[Exercise materials — start]
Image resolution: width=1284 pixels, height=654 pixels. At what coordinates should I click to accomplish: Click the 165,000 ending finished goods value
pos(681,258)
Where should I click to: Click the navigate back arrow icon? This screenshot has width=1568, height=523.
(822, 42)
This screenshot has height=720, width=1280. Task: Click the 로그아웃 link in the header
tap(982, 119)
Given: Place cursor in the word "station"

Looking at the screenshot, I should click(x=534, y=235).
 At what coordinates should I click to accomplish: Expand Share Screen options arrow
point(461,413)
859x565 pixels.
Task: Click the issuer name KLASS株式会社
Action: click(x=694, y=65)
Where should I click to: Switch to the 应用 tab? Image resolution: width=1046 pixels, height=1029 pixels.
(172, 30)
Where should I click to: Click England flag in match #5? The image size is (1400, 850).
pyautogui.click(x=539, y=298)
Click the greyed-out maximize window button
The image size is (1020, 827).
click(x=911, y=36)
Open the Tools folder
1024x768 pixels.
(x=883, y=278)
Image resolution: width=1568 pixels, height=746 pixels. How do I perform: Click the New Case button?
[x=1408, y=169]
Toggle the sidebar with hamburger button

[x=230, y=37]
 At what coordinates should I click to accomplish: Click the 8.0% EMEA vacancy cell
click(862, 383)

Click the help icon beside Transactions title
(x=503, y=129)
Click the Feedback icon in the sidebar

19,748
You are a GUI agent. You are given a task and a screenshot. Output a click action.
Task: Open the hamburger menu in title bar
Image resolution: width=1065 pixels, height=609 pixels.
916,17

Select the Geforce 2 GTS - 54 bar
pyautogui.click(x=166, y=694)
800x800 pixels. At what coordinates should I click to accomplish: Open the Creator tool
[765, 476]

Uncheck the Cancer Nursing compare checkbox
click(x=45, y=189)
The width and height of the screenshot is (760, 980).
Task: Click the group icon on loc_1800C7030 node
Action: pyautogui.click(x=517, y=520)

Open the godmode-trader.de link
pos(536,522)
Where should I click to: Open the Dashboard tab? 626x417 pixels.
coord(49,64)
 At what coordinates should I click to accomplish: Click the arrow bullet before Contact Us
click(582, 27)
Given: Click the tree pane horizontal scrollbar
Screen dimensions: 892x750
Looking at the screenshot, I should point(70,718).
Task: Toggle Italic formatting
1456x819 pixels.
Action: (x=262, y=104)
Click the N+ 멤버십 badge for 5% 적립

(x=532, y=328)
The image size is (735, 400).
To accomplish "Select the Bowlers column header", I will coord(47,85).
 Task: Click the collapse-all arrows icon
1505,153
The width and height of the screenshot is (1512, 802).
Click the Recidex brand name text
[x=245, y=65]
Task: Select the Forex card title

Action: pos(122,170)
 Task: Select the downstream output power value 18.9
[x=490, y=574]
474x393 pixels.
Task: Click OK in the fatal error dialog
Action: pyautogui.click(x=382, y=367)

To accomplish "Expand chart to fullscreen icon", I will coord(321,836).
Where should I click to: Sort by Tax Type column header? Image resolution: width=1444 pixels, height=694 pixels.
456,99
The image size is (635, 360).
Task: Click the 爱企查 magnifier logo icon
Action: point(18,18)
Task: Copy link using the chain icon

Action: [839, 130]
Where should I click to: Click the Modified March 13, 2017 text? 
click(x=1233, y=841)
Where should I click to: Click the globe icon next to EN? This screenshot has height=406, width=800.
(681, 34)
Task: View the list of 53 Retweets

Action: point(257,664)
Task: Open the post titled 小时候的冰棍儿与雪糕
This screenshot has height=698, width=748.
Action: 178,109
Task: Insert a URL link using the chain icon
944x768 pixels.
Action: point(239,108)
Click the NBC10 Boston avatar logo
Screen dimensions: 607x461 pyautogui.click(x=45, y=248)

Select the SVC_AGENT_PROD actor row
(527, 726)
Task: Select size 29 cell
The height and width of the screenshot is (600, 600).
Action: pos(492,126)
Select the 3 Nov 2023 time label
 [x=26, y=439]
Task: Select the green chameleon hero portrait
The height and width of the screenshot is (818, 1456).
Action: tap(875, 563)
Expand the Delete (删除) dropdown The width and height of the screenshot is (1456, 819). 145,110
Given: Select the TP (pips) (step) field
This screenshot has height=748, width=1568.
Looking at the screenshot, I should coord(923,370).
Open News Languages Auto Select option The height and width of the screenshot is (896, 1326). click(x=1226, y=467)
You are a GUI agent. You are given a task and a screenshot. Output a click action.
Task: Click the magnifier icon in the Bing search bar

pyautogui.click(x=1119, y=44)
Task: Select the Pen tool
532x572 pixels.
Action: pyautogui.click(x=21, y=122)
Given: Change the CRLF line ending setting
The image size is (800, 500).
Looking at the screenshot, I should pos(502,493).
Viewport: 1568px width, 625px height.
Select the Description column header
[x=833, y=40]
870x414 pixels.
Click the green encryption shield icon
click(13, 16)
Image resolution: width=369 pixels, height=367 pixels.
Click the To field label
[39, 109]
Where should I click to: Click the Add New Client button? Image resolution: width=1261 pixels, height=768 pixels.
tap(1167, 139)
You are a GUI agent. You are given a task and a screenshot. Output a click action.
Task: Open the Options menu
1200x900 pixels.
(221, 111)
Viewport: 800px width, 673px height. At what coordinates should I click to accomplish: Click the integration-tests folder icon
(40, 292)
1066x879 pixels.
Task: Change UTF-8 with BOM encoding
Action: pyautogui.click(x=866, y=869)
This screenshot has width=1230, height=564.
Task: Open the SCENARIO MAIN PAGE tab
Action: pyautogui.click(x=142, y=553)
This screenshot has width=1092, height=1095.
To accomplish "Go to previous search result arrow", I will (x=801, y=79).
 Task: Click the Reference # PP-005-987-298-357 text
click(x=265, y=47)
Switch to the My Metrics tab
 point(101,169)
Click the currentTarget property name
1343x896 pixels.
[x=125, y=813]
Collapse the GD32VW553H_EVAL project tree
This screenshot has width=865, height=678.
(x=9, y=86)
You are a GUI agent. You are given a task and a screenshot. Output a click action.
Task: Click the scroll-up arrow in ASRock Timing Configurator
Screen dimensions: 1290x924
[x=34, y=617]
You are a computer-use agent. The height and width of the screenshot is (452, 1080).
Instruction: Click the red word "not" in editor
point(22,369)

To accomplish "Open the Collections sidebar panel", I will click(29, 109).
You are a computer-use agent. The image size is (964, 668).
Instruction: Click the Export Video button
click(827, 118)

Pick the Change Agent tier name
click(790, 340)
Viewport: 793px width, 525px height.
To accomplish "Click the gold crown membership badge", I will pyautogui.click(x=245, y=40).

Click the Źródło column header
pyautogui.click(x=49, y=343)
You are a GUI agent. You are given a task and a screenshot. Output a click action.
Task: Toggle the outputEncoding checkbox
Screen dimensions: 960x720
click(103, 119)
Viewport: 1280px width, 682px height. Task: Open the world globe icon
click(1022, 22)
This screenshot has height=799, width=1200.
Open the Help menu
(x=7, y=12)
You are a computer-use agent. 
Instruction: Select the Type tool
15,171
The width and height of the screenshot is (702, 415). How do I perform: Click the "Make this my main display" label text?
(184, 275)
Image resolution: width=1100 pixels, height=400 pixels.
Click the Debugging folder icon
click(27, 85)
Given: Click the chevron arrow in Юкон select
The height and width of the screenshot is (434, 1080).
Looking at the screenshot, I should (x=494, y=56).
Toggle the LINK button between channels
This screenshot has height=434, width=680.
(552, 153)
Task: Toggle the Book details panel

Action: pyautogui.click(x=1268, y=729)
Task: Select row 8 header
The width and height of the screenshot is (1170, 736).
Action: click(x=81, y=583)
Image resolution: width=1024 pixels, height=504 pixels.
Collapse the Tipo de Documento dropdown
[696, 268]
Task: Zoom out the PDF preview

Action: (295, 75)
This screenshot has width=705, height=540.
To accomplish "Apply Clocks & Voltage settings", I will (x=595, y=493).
[Exercise materials — finish]
#### [What the exercise asks]
Every entry above should come back exactly as written.

#### [Answer section]
Image resolution: width=1284 pixels, height=654 pixels. At what coordinates should I click to accomplish: Click the 165,000 ending finished goods value
pos(681,258)
Where should I click to: Click the navigate back arrow icon? This screenshot has width=1568, height=523.
(822, 42)
This screenshot has height=720, width=1280. Task: Click the 로그아웃 link in the header
tap(982, 119)
Given: Place cursor in the word "station"

Looking at the screenshot, I should click(x=534, y=235).
 At what coordinates should I click to accomplish: Expand Share Screen options arrow
point(461,413)
859x565 pixels.
Task: Click the issuer name KLASS株式会社
Action: click(x=694, y=65)
Where should I click to: Switch to the 应用 tab? Image resolution: width=1046 pixels, height=1029 pixels.
(172, 30)
Where should I click to: Click England flag in match #5? The image size is (1400, 850).
pyautogui.click(x=539, y=298)
Click the greyed-out maximize window button
The image size is (1020, 827).
click(x=911, y=36)
Open the Tools folder
1024x768 pixels.
(x=883, y=278)
Image resolution: width=1568 pixels, height=746 pixels. How do I perform: Click the New Case button?
[x=1408, y=169]
Toggle the sidebar with hamburger button

[x=230, y=37]
 At what coordinates should I click to accomplish: Click the 8.0% EMEA vacancy cell
click(862, 383)

Click the help icon beside Transactions title
(x=503, y=129)
Click the Feedback icon in the sidebar

19,748
You are a GUI agent. You are given a task and a screenshot. Output a click action.
Task: Open the hamburger menu in title bar
Image resolution: width=1065 pixels, height=609 pixels.
916,17

Select the Geforce 2 GTS - 54 bar
pyautogui.click(x=166, y=694)
800x800 pixels. At what coordinates should I click to accomplish: Open the Creator tool
[765, 476]

Uncheck the Cancer Nursing compare checkbox
click(x=45, y=189)
The width and height of the screenshot is (760, 980).
Task: Click the group icon on loc_1800C7030 node
Action: pyautogui.click(x=517, y=520)

Open the godmode-trader.de link
pos(536,522)
Where should I click to: Open the Dashboard tab? 626x417 pixels.
coord(49,64)
 At what coordinates should I click to accomplish: Click the arrow bullet before Contact Us
click(582, 27)
Given: Click the tree pane horizontal scrollbar
Screen dimensions: 892x750
Looking at the screenshot, I should point(70,718).
Task: Toggle Italic formatting
1456x819 pixels.
Action: (x=262, y=104)
Click the N+ 멤버십 badge for 5% 적립

(x=532, y=328)
The image size is (735, 400).
To accomplish "Select the Bowlers column header", I will coord(47,85).
 Task: Click the collapse-all arrows icon
1505,153
The width and height of the screenshot is (1512, 802).
Click the Recidex brand name text
[x=245, y=65]
Task: Select the Forex card title

Action: pos(122,170)
 Task: Select the downstream output power value 18.9
[x=490, y=574]
474x393 pixels.
Task: Click OK in the fatal error dialog
Action: pyautogui.click(x=382, y=367)

To accomplish "Expand chart to fullscreen icon", I will coord(321,836).
Where should I click to: Sort by Tax Type column header? Image resolution: width=1444 pixels, height=694 pixels.
456,99
The image size is (635, 360).
Task: Click the 爱企查 magnifier logo icon
Action: point(18,18)
Task: Copy link using the chain icon

Action: [839, 130]
Where should I click to: Click the Modified March 13, 2017 text? 
click(x=1233, y=841)
Where should I click to: Click the globe icon next to EN? This screenshot has height=406, width=800.
(681, 34)
Task: View the list of 53 Retweets

Action: point(257,664)
Task: Open the post titled 小时候的冰棍儿与雪糕
This screenshot has height=698, width=748.
Action: 178,109
Task: Insert a URL link using the chain icon
944x768 pixels.
Action: point(239,108)
Click the NBC10 Boston avatar logo
Screen dimensions: 607x461 pyautogui.click(x=45, y=248)

Select the SVC_AGENT_PROD actor row
(527, 726)
Task: Select size 29 cell
The height and width of the screenshot is (600, 600).
Action: pos(492,126)
Select the 3 Nov 2023 time label
 [x=26, y=439]
Task: Select the green chameleon hero portrait
The height and width of the screenshot is (818, 1456).
Action: tap(875, 563)
Expand the Delete (删除) dropdown The width and height of the screenshot is (1456, 819). 145,110
Given: Select the TP (pips) (step) field
This screenshot has height=748, width=1568.
Looking at the screenshot, I should coord(923,370).
Open News Languages Auto Select option The height and width of the screenshot is (896, 1326). click(x=1226, y=467)
You are a GUI agent. You are given a task and a screenshot. Output a click action.
Task: Click the magnifier icon in the Bing search bar

pyautogui.click(x=1119, y=44)
Task: Select the Pen tool
532x572 pixels.
Action: pyautogui.click(x=21, y=122)
Given: Change the CRLF line ending setting
The image size is (800, 500).
Looking at the screenshot, I should pos(502,493).
Viewport: 1568px width, 625px height.
Select the Description column header
[x=833, y=40]
870x414 pixels.
Click the green encryption shield icon
click(13, 16)
Image resolution: width=369 pixels, height=367 pixels.
Click the To field label
[39, 109]
Where should I click to: Click the Add New Client button? Image resolution: width=1261 pixels, height=768 pixels.
tap(1167, 139)
You are a GUI agent. You are given a task and a screenshot. Output a click action.
Task: Open the Options menu
1200x900 pixels.
(221, 111)
Viewport: 800px width, 673px height. At what coordinates should I click to accomplish: Click the integration-tests folder icon
(40, 292)
1066x879 pixels.
Task: Change UTF-8 with BOM encoding
Action: pyautogui.click(x=866, y=869)
This screenshot has width=1230, height=564.
Task: Open the SCENARIO MAIN PAGE tab
Action: pyautogui.click(x=142, y=553)
This screenshot has width=1092, height=1095.
To accomplish "Go to previous search result arrow", I will (x=801, y=79).
 Task: Click the Reference # PP-005-987-298-357 text
click(x=265, y=47)
Switch to the My Metrics tab
 point(101,169)
Click the currentTarget property name
1343x896 pixels.
[x=125, y=813]
Collapse the GD32VW553H_EVAL project tree
This screenshot has width=865, height=678.
(x=9, y=86)
You are a GUI agent. You are given a task and a screenshot. Output a click action.
Task: Click the scroll-up arrow in ASRock Timing Configurator
Screen dimensions: 1290x924
[x=34, y=617]
You are a computer-use agent. The height and width of the screenshot is (452, 1080).
Instruction: Click the red word "not" in editor
point(22,369)

To accomplish "Open the Collections sidebar panel", I will click(29, 109).
You are a computer-use agent. The image size is (964, 668).
Instruction: Click the Export Video button
click(827, 118)

Pick the Change Agent tier name
click(790, 340)
Viewport: 793px width, 525px height.
To accomplish "Click the gold crown membership badge", I will pyautogui.click(x=245, y=40).

Click the Źródło column header
pyautogui.click(x=49, y=343)
You are a GUI agent. You are given a task and a screenshot. Output a click action.
Task: Toggle the outputEncoding checkbox
Screen dimensions: 960x720
click(103, 119)
Viewport: 1280px width, 682px height. Task: Open the world globe icon
click(1022, 22)
This screenshot has height=799, width=1200.
Open the Help menu
(x=7, y=12)
You are a computer-use agent. 
Instruction: Select the Type tool
15,171
The width and height of the screenshot is (702, 415). How do I perform: Click the "Make this my main display" label text?
(184, 275)
Image resolution: width=1100 pixels, height=400 pixels.
Click the Debugging folder icon
click(27, 85)
Given: Click the chevron arrow in Юкон select
The height and width of the screenshot is (434, 1080).
Looking at the screenshot, I should (x=494, y=56).
Toggle the LINK button between channels
This screenshot has height=434, width=680.
(552, 153)
Task: Toggle the Book details panel

Action: pyautogui.click(x=1268, y=729)
Task: Select row 8 header
The width and height of the screenshot is (1170, 736).
Action: click(x=81, y=583)
Image resolution: width=1024 pixels, height=504 pixels.
Collapse the Tipo de Documento dropdown
[696, 268]
Task: Zoom out the PDF preview

Action: (295, 75)
This screenshot has width=705, height=540.
To accomplish "Apply Clocks & Voltage settings", I will (x=595, y=493).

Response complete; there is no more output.